Adenoid Cystic Carcinoma
Adenoid cystic carcinoma is a low-grade malignancy characterized by slow growth and a propensity for perineural invasion. It frequently metastasizes to the lungs, but distant metastases are not considered contraindications for local surgery.
Clinical Symptoms
Symptoms include ear pain, a mass in the external auditory canal, hearing loss, tinnitus, and discharge, which are non-specific overall. The tumor may be poorly demarcated from adjacent tissues, firm in texture, and tender upon palpation. It can also present as polyps, ulcers, or granulation tissue. Diagnosis requires pathological biopsy.
Treatment
Surgical excision remains the primary treatment.

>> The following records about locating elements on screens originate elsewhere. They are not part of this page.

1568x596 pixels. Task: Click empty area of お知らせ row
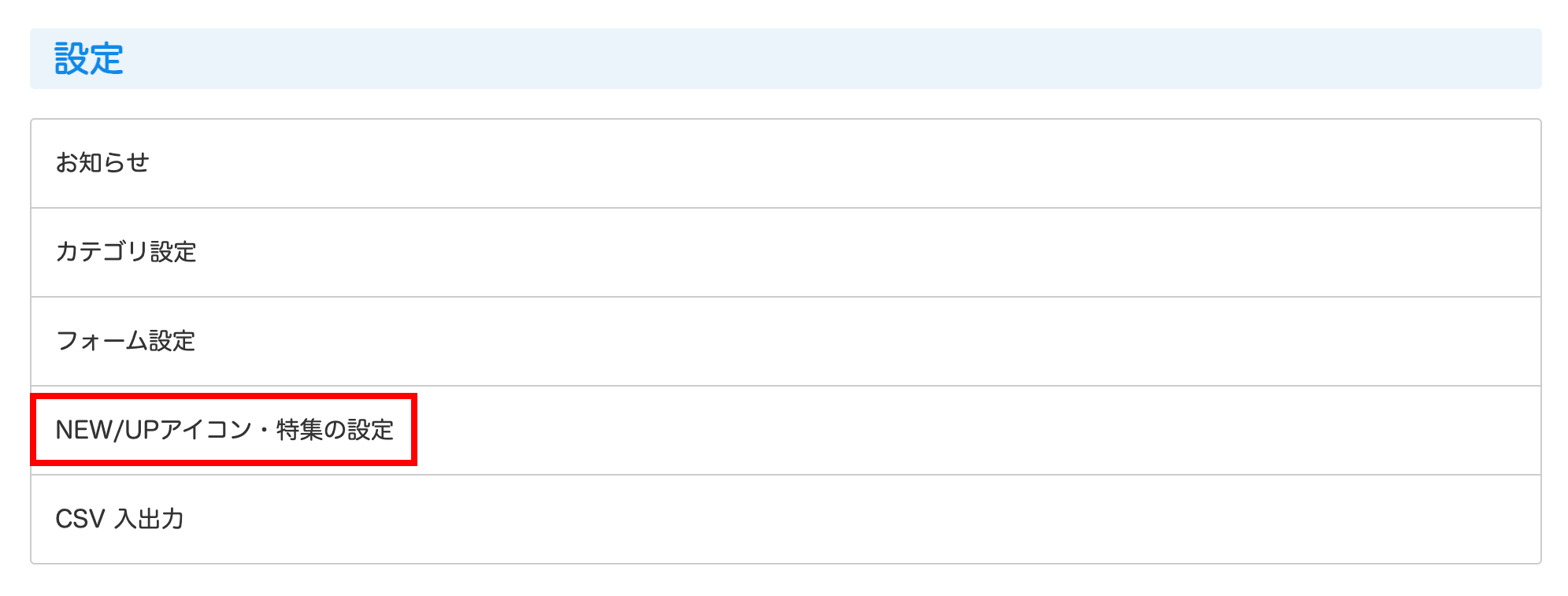(866, 163)
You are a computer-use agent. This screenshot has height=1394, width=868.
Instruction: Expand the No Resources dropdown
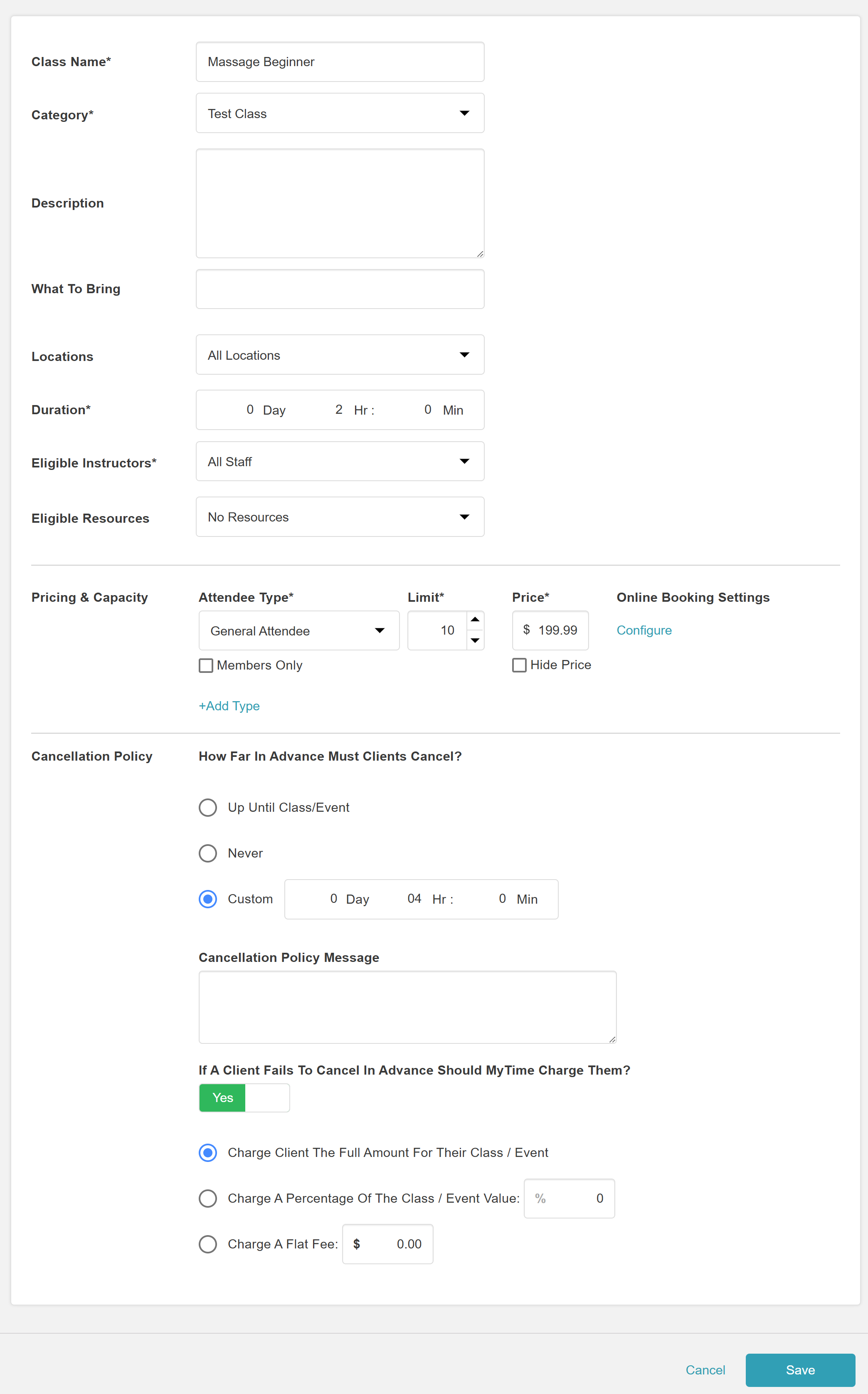point(340,517)
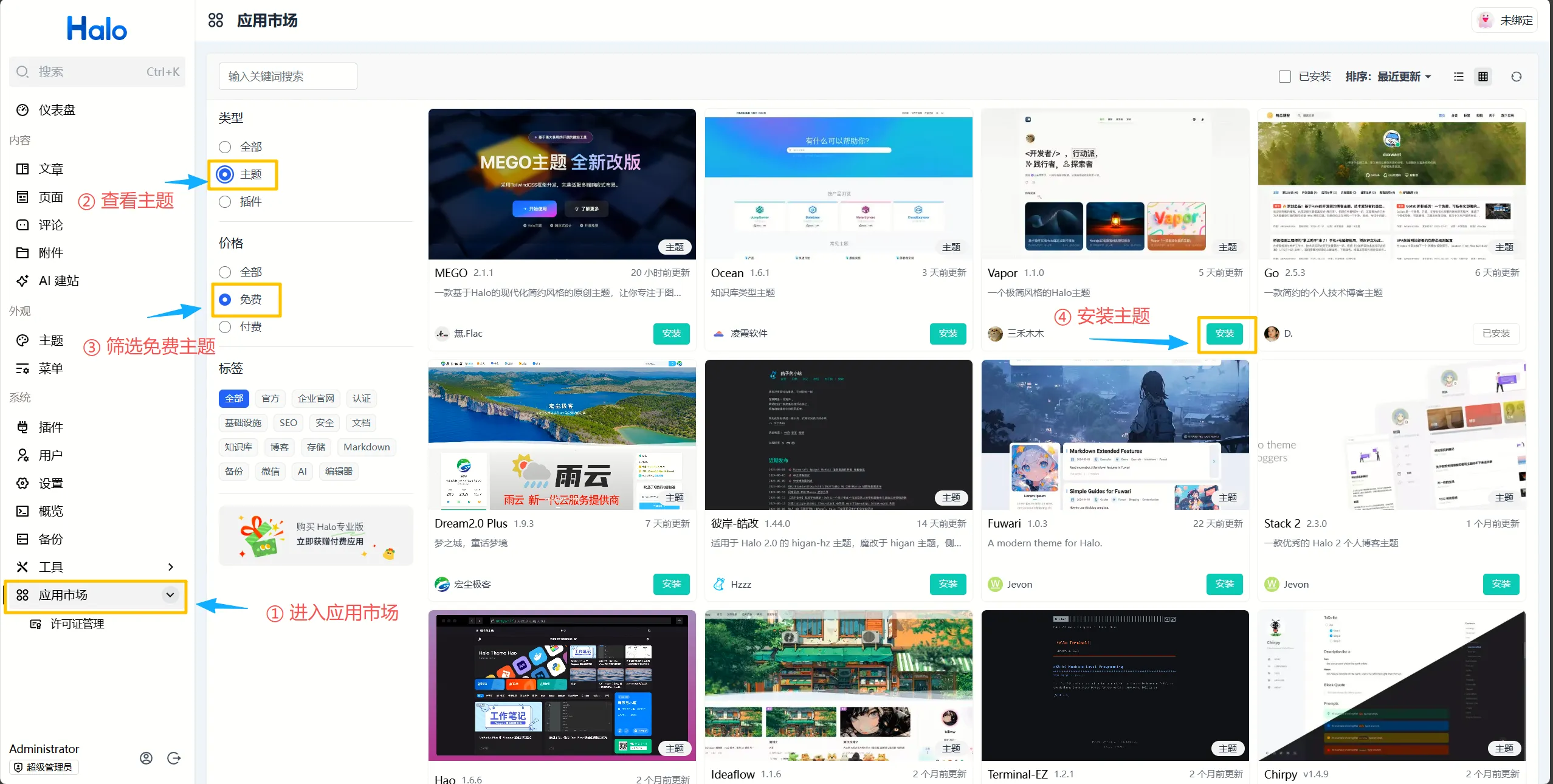Image resolution: width=1553 pixels, height=784 pixels.
Task: Install the Fuwari theme
Action: (x=1224, y=584)
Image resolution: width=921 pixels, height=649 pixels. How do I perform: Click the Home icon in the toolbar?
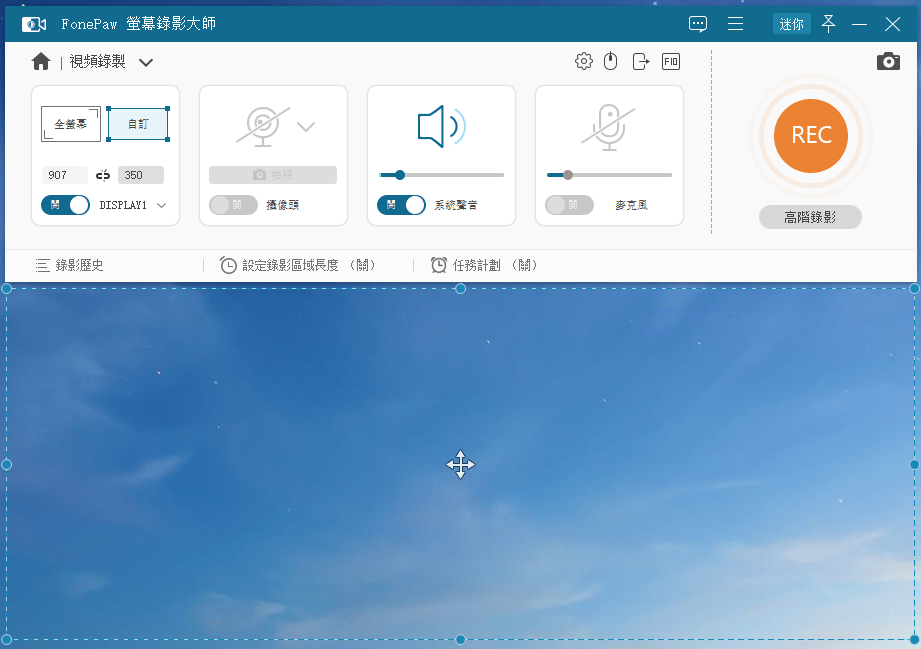[x=40, y=61]
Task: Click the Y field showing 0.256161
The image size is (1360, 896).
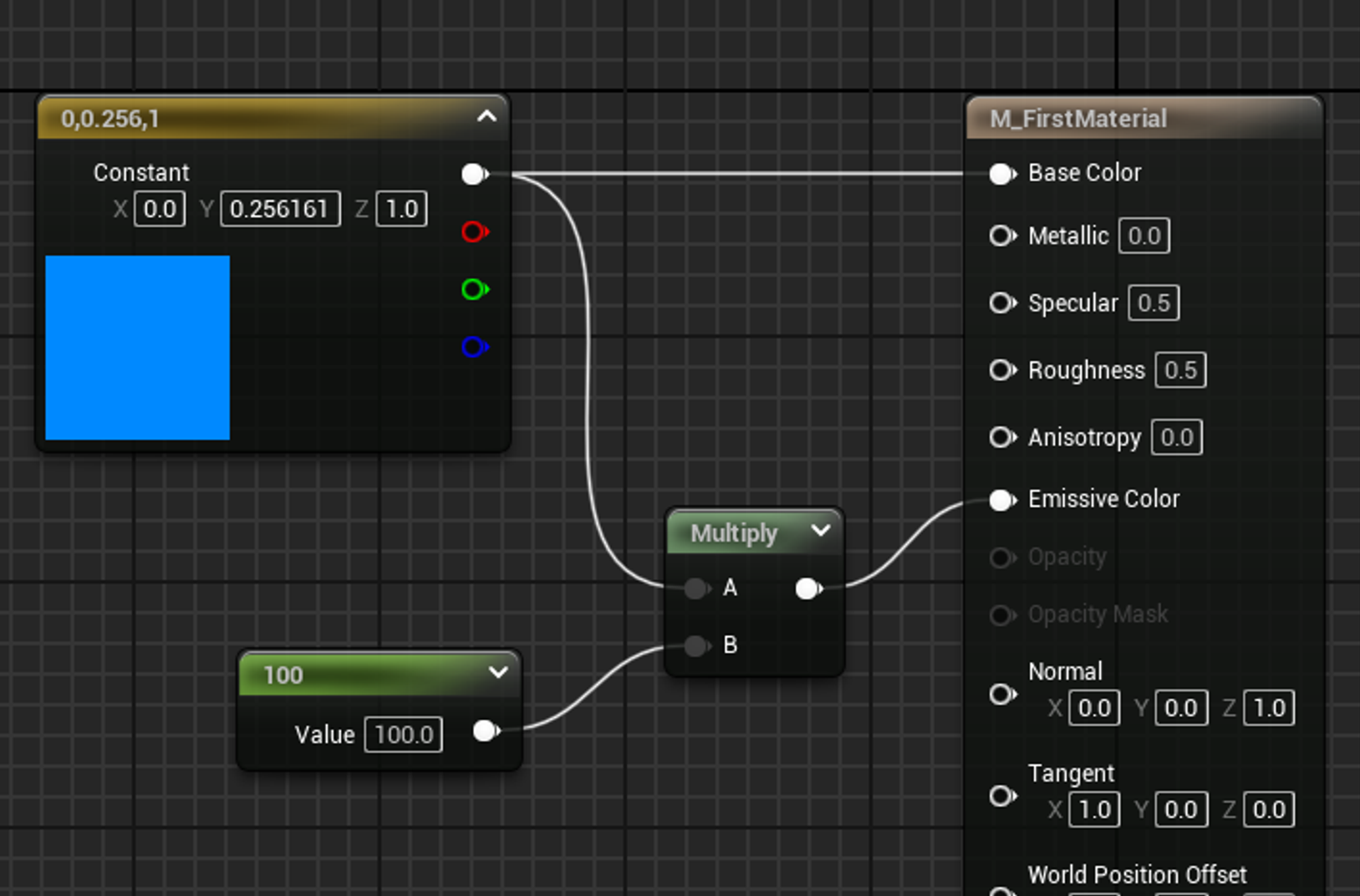Action: (280, 209)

Depending on the extent of invasion, procedures may involve concomitant superficial or total parotidectomy, neck dissection, and lateral temporal bone resection. Postoperative radiotherapy is generally less effective.
Ceruminous Adenocarcinoma
Clinical Symptoms
Ceruminous adenocarcinoma typically manifests as painless external auditory canal bleeding or susceptibility to bleeding when cleaning the ear. Ear pain may occasionally occur. Tumors generally appear as reddish, granular masses with irregular, rough surfaces. When the tumor invades the parotid gland by breaking through the cartilaginous part of the external auditory canal, parotid swelling may be observed. Forward invasion into the temporomandibular joint may result in difficulty opening the mouth.
Treatment
Surgical excision is the primary approach, supplemented by radiotherapy, although recurrence is common. Postoperative radiotherapy reduces the likelihood of tumor recurrence.
Malignant Melanoma
Clinical Presentation
Malignant transformation into melanoma should be considered when pigmented nevi, following mechanical irritation (such as repeated friction or scratching), present with ulceration, bleeding, or pain, accompanied by rapid growth of the mass or the appearance of satellite lesions.
Treatment
Complete surgical excision is the main treatment. Preoperative biopsy is generally avoided to prevent accelerated tumor growth and metastasis. For extensive tumors, wide excision of the external auditory canal, mastoidectomy, and, if necessary, procedures such as parotidectomy, subtotal temporal bone resection, or cervical lymph node dissection are performed, though the prognosis remains poor.
Melanoma, known for its immunogenic characteristics, has been shown to respond poorly to chemotherapy. Significant progress has been made in understanding the molecular mechanisms and signaling pathways involved in its development, and immunotherapy has increasingly been applied in clinical settings.